Yanlar arasında görülen tapu iptal ve tescil davası sonunda yerel mahkemece davanın kısmen kabulüne ilişkin olarak verilen karar davalılar tarafından yasal süre içerisinde temyiz edilmiş olmakla, duruşma günü olarak saptanan 28.05.2013 Salı günü için yapılan tebligat üzerine temyiz edenler vekili Avukat S.Ö.ile temyiz edilen vekili Avukat R.E.geldiler duruşmaya başlandı, süresinde verildiği ve kayıt olunduğu anlaşılan temyiz dilekçesinin kabulüne karar verildikten sonra gelen vekillerin sözlü açıklamaları dinlendi, duruşmanın bittiği bildirildi, iş karara bırakıldı. Bilahare Tetkik Hakimi tarafından düzenlenen rapor okundu, düşüncesi alındı. Dosya incelenerek gereği görüşülüp düşünüldü:
Dava; muris muvazaası hukuksal nedenine dayalı tapu iptal ve tescil isteğine ilişkindir.
Mahkemece; davanın kısmen kabulüne karar verilmiş, hüküm davalılar tarafından temyiz edilmiştir.

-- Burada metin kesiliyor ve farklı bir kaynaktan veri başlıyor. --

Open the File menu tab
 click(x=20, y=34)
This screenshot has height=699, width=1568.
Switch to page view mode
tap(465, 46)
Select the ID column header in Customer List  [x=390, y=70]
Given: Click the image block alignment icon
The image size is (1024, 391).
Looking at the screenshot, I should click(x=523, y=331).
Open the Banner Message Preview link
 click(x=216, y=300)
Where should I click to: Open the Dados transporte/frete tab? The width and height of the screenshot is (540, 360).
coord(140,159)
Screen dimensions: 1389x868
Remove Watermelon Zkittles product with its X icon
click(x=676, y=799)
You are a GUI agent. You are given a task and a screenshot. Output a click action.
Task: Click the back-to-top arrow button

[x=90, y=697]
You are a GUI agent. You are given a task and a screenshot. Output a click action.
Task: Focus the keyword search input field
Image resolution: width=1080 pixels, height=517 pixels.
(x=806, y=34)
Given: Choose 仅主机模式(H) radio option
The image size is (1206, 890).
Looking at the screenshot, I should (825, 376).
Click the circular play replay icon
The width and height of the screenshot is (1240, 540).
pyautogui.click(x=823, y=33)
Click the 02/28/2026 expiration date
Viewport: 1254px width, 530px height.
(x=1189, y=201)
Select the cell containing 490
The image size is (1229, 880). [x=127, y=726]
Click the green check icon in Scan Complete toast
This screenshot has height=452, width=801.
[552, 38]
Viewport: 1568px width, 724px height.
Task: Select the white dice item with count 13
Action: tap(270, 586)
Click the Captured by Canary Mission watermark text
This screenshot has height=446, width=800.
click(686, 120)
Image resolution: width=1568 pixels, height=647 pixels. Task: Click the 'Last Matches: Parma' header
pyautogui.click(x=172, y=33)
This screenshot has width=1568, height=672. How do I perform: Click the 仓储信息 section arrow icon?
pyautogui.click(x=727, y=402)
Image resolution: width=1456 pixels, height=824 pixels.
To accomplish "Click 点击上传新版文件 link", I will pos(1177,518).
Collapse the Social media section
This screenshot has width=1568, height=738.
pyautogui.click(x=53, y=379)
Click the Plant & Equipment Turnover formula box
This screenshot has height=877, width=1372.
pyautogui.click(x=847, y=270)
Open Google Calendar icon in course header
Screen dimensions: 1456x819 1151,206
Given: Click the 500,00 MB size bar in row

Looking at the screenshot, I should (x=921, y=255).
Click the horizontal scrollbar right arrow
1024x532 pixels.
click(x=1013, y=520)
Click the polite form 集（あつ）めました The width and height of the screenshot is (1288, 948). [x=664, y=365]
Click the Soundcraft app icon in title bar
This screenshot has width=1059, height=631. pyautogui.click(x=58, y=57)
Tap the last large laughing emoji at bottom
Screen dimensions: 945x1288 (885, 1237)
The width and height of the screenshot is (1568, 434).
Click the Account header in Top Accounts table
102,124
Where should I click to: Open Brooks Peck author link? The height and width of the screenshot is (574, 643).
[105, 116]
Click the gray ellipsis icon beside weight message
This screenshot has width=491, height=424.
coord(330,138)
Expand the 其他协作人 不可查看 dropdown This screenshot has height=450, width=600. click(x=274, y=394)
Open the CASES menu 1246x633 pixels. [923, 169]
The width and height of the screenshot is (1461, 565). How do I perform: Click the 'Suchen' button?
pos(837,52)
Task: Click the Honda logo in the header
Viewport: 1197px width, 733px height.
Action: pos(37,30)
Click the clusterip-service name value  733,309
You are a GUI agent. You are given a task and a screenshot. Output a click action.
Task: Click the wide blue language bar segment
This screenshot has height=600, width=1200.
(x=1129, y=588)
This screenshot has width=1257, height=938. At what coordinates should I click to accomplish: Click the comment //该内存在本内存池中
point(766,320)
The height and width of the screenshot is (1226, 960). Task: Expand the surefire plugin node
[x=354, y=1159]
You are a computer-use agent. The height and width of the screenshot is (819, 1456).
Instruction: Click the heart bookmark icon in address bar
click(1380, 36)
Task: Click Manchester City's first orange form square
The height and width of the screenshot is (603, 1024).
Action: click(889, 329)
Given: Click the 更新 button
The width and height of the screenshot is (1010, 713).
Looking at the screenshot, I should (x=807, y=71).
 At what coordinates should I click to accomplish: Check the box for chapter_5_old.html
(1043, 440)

Dosya içeriği ve toplanan delillerden; tarafların ortak miras bırakanı A.G.ün 18/08/2004 tarihinde öldüğü, geriye mirasçı olarak eşi K.ve çocukları A., S., N., P., M., S., M., İ., C.ve N.ı bıraktığı, davacının murisin kızı, davalıların ise murisin oğulları olduğu, mirasbırakanın vekil kıldığı oğlu S. G. aracılığıyla kayden maliki bulunduğu malvarlığının tamamına yakın bir kısım taşınmazları oğlu olan davalılara tapuda satış gibi göstermek suretiyle temlik ettiği, anılan temliki işlemlerin diğer mirasçılardan mal kaçırma amaçlı ve muvazaalı olduğu belirlenmek ve bu olgu benimsenmek suretiyle mirasçılık belgesindeki payı oranında davanın kabulüne, 221 ada, 5 parsel, 173 ada, 3 parsel, 16491, 15644,13632, 1963, 141 ada, 6 parsel, 141 ada, 7 parsel, 145 ada, 1 parsel, 474 ada, 7 parsel, ve 443 parsellerinde dava dışı kişiler adına kayıtlı olduğu gözetilerek anılan parseller bakımından da davanın reddine karar verilmiş olmasında kural olarak bir isabetsizlik yoktur.
Ne var ki; çekişmeye konu taşınmazlara ilişkin kayıtlardan taşınmazların tevhid ve ifraz işlemleri gördüğü, imar uygulamasına tabi tutularak yeni imar parsellerinin oluştuğu izlenimi edinilmekle birlikte taşınmazların hangi imar parsellerine dönüştüğü denetlenemediği gibi keşif sonucu alınan Fen Bilirkişi raporunda da bu konuda bir açıklık olmadığı görülmektedir. Bu durumda yeni oluşan imar parselleri üzerinden hüküm kurulmaması gerektiği hukuki dayanağı kalmayan başka bir deyişle tevhid işlemi ile kaydı kapatılan kadastral parseller üzerinden karar verilemeyeceği açıktır.
Anılan bu husus; doğru sicil oluşturma ilkesinin bir sonucu olup dolu pafta ilkesine aykırı düşmektedir. Öte yandan devletin sicil oluşturmadan kaynaklanan görevi ve kamu düzeniyle ilgili olduğundan re’sen gözetilmesi gerekeceği de kuşkusuzdur.
Hal böyle olunca; dava konusu taşınmazlara karşılık gelen imar parsellerinin tedavül kayıtlarının getirtilmesi, tevhit ve ifraz işlemleri sonucu oluşan imar parsellerinin saptanması, gerekirse bu konuda bilirkişi görüşüne başvurulması, bu hususun duraksamaya yer vermeyecek şekilde açıklığa kavuşturulması gerekirken infazda tereddüt uyandıracak şekilde hüküm oluşturulması isabetsizdir.
Davalıların bu yöne değinen temyiz itirazları yerindedir. Kabulüyle hükmün açıklanan nedenlerden ötürü (6100 sayılı Yasanın geçici 3.maddesi yollaması ile) 1086 sayılı HUMK."nın 428.maddesi gereğince BOZULMASINA, alınan peşin harcın temyiz edene geri verilmesine, 29.12.2012 tarihinde yürürlüğe giren Avukatlık Ücret Tarifesinin 14. maddesi gereğince gelen temyiz edenler vekili için 990.00.-TL. duruşma avukatlık parasının temyiz edilenden alınmasına, 28.05.2013 tarihinde oybirliğiyle karar verildi.